### What needs to be done
Print the items below word for word, from the line with "The height and" up to and including the line with "(942, 231).". Leave the pictures out of your answer.

### Supplied data

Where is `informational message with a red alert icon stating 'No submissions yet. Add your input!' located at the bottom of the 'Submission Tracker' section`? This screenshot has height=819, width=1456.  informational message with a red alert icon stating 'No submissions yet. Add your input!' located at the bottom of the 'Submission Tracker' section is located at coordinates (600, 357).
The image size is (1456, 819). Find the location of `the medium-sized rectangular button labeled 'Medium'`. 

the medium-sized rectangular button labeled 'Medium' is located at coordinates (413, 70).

* * *

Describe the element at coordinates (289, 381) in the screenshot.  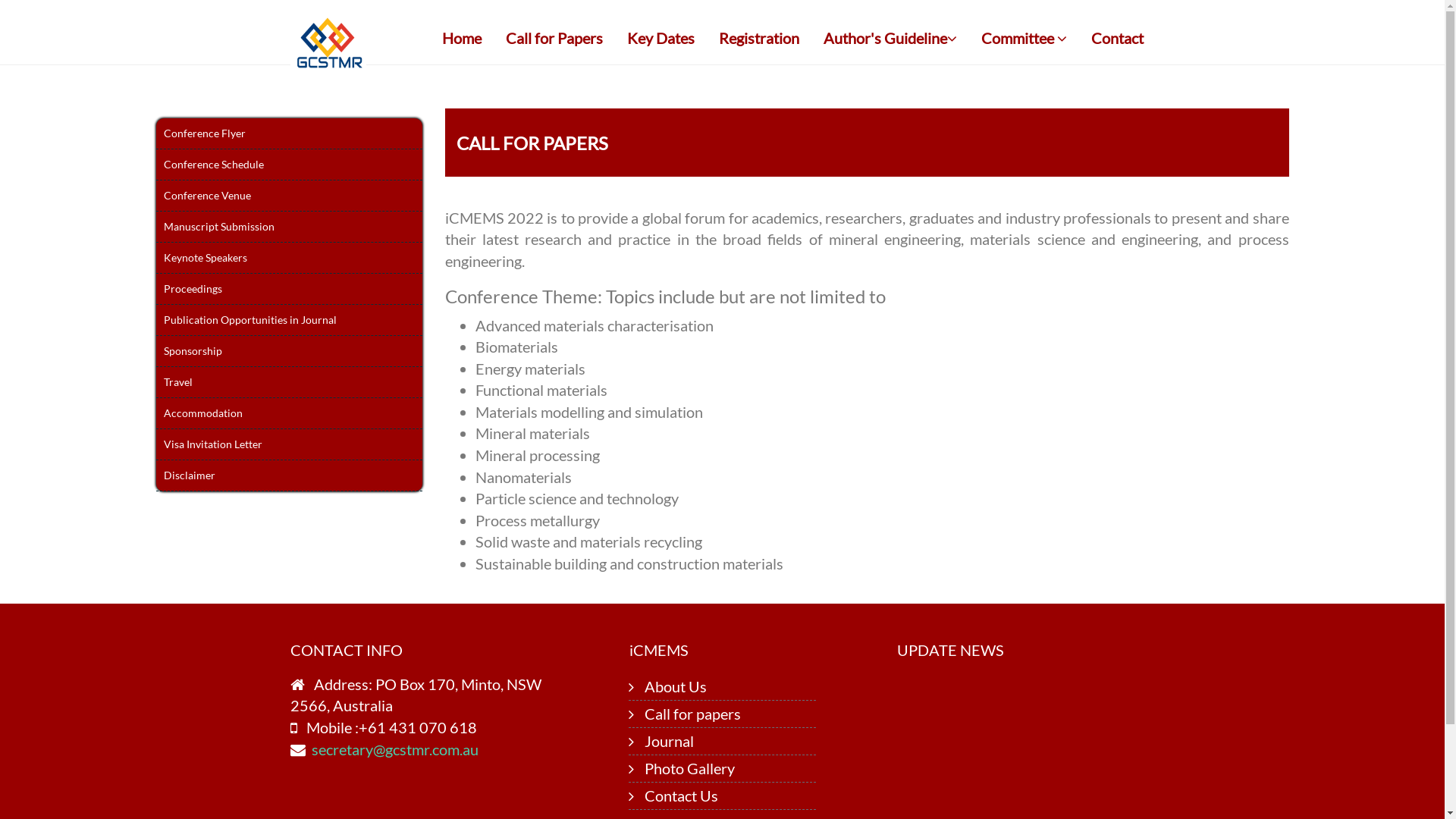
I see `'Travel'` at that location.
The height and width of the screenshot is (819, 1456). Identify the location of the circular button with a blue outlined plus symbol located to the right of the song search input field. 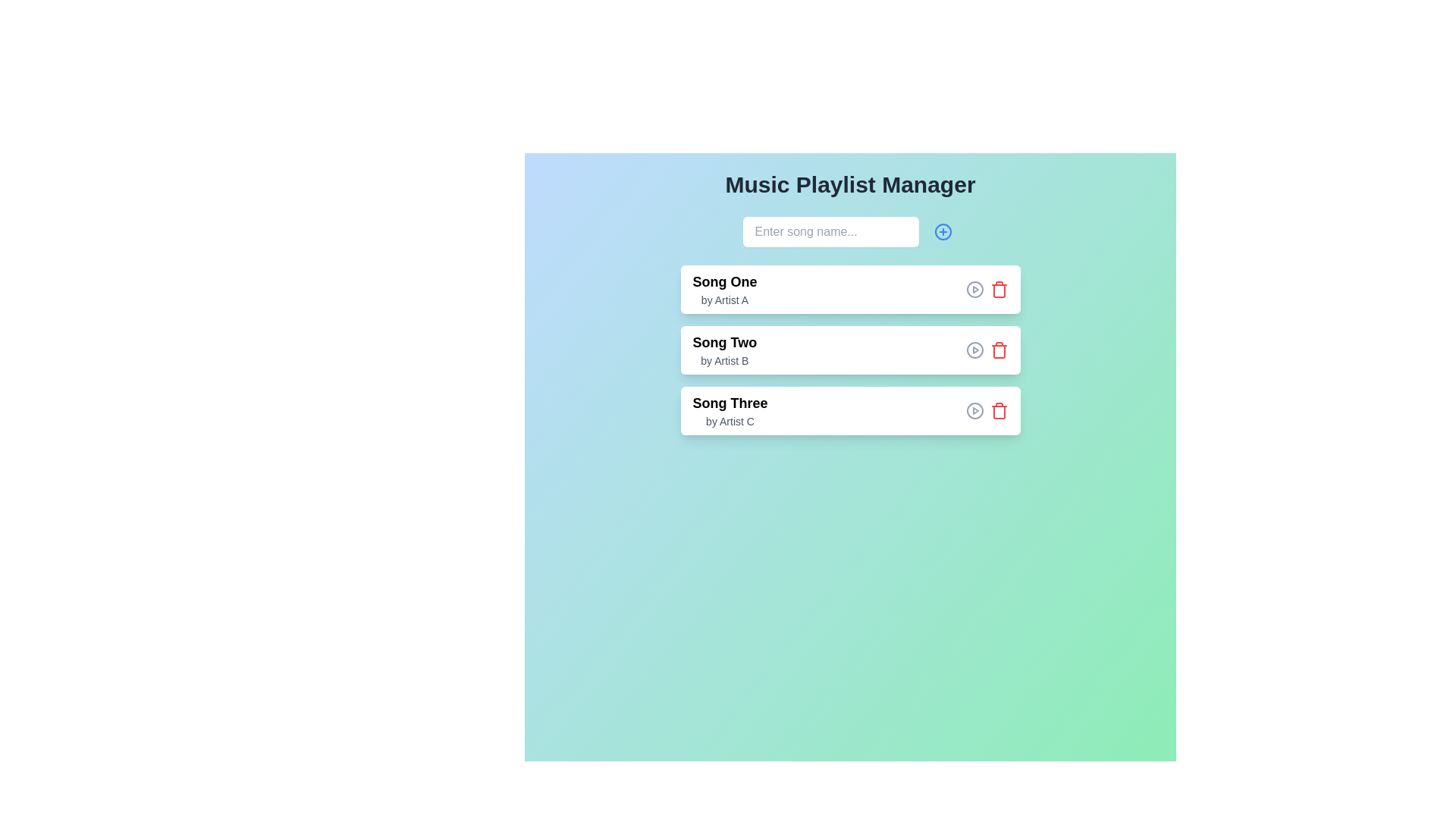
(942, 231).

### Reply
The height and width of the screenshot is (819, 1456). Identify the location of the circular button with a blue outlined plus symbol located to the right of the song search input field. 
(942, 231).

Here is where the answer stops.